(Stored dataset items)
-=-=-=-=-

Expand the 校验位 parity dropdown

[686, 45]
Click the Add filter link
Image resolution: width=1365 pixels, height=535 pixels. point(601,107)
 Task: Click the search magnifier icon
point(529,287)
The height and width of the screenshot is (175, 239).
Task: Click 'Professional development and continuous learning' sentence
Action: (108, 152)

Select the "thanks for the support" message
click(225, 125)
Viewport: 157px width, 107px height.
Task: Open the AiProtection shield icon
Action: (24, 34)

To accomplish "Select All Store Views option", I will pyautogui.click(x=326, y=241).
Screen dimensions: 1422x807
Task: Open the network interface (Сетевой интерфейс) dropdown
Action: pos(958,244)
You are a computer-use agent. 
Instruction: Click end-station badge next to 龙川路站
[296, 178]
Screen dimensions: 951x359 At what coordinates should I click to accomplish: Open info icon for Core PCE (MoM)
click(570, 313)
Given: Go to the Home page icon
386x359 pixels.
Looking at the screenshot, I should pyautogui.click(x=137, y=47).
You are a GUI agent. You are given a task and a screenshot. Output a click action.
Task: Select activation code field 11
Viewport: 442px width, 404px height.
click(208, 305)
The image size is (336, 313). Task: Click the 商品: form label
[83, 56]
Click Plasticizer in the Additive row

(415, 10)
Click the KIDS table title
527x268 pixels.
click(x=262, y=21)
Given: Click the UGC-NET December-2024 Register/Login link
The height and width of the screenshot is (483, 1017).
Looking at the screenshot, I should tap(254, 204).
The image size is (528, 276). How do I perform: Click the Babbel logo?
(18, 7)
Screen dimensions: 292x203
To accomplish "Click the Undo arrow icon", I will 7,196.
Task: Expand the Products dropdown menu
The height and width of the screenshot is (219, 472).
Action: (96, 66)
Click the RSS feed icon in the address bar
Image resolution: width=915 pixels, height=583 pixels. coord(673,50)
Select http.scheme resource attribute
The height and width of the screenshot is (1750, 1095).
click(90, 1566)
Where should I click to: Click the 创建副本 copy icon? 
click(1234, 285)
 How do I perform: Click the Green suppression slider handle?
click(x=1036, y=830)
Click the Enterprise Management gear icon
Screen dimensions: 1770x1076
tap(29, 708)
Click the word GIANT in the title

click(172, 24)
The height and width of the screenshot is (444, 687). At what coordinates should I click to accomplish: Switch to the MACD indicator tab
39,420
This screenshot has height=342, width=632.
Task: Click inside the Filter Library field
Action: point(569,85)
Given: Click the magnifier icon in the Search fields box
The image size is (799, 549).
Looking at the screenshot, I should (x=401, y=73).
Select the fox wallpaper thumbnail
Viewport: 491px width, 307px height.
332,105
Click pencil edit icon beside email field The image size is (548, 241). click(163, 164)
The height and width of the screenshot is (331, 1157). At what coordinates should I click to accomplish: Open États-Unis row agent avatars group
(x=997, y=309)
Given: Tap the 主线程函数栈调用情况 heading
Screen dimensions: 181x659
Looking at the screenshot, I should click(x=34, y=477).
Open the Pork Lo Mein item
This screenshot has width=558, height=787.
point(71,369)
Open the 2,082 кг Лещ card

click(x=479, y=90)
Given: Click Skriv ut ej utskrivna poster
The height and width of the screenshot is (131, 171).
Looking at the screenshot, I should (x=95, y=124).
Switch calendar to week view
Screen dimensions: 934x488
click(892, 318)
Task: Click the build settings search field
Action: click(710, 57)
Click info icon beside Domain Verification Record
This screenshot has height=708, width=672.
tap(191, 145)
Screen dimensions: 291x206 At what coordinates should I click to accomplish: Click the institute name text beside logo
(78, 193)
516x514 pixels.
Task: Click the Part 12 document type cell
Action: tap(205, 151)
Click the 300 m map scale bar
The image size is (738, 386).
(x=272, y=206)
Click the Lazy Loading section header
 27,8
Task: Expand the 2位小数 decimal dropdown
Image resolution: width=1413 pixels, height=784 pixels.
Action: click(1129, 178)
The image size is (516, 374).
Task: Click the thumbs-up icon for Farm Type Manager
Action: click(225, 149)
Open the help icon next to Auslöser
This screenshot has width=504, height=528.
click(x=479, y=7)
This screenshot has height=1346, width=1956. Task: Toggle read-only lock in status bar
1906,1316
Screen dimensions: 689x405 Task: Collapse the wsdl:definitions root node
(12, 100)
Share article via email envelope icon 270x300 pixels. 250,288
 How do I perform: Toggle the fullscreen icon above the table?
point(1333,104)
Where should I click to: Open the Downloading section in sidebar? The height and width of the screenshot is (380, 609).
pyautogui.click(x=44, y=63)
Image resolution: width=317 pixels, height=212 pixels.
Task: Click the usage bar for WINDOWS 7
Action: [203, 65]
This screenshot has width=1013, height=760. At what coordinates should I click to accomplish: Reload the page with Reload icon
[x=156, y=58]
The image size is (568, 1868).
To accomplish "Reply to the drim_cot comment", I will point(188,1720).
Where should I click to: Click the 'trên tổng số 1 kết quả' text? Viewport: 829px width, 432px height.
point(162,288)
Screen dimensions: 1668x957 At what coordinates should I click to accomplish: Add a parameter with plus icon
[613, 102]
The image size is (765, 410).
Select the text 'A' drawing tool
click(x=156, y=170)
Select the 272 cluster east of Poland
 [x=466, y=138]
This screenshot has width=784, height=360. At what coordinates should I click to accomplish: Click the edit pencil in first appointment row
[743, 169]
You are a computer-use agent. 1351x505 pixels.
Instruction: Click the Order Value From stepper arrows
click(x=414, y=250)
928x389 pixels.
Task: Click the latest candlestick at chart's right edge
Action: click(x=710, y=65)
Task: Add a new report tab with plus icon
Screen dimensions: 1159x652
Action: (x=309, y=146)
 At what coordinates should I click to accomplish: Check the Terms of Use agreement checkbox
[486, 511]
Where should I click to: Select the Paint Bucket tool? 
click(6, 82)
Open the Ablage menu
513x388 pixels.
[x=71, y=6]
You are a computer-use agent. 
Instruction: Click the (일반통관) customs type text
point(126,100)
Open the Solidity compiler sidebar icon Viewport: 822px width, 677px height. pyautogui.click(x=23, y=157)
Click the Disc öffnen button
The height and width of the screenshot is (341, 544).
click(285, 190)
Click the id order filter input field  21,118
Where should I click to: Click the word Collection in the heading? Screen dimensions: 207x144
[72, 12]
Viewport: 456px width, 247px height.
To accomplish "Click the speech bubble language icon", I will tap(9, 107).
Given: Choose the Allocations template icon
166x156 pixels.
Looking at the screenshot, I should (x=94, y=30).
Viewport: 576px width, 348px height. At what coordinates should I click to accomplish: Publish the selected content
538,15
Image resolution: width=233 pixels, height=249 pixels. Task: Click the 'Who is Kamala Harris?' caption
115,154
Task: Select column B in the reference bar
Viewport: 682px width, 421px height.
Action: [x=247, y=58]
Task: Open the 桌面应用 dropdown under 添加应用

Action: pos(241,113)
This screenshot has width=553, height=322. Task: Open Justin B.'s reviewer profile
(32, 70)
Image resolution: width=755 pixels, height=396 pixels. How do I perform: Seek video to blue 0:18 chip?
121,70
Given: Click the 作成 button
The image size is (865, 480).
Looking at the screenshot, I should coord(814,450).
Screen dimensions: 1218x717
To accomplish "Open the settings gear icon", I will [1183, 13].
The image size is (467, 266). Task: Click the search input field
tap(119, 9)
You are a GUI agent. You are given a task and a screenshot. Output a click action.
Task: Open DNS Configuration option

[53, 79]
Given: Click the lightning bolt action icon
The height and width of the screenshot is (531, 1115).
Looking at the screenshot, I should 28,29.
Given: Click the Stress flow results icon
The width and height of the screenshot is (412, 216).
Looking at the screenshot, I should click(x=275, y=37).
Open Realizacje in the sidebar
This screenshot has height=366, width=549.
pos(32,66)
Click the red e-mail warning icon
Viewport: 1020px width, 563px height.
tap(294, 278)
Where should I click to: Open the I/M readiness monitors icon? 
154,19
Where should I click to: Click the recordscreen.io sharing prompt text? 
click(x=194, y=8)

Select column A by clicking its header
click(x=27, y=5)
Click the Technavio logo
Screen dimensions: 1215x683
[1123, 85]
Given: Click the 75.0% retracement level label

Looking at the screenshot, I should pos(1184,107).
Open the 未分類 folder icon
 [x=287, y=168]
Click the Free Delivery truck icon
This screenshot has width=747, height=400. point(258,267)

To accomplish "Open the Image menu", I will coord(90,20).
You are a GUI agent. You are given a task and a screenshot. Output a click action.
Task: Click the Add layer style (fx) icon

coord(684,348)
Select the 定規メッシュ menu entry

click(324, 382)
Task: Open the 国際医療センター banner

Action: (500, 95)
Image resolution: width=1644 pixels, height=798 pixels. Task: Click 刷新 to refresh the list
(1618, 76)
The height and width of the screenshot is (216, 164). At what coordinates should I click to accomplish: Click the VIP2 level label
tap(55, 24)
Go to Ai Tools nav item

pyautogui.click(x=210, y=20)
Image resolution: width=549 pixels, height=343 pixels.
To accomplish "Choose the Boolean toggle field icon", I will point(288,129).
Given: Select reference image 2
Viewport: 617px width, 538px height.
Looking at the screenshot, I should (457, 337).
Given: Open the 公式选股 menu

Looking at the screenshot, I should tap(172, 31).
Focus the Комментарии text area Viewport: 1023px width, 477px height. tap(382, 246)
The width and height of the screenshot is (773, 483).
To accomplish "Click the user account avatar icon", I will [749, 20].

-=-=-=-=-

_Required task_
Format the records as a Markdown table with the columns Row and Line, starting with the line containing "How do I perform: Toggle" and going on through the line containing "Action: [203, 65]". Number each line and leave out any blank ones.

_Result of the task_
| Row | Line |
|---|---|
| 1 |  How do I perform: Toggle the fullscreen icon above the table? |
| 2 | point(1333,104) |
| 3 | Where should I click to: Open the Downloading section in sidebar? The height and width of the screenshot is (380, 609). |
| 4 | pyautogui.click(x=44, y=63) |
| 5 | Image resolution: width=317 pixels, height=212 pixels. |
| 6 | Task: Click the usage bar for WINDOWS 7 |
| 7 | Action: [203, 65] |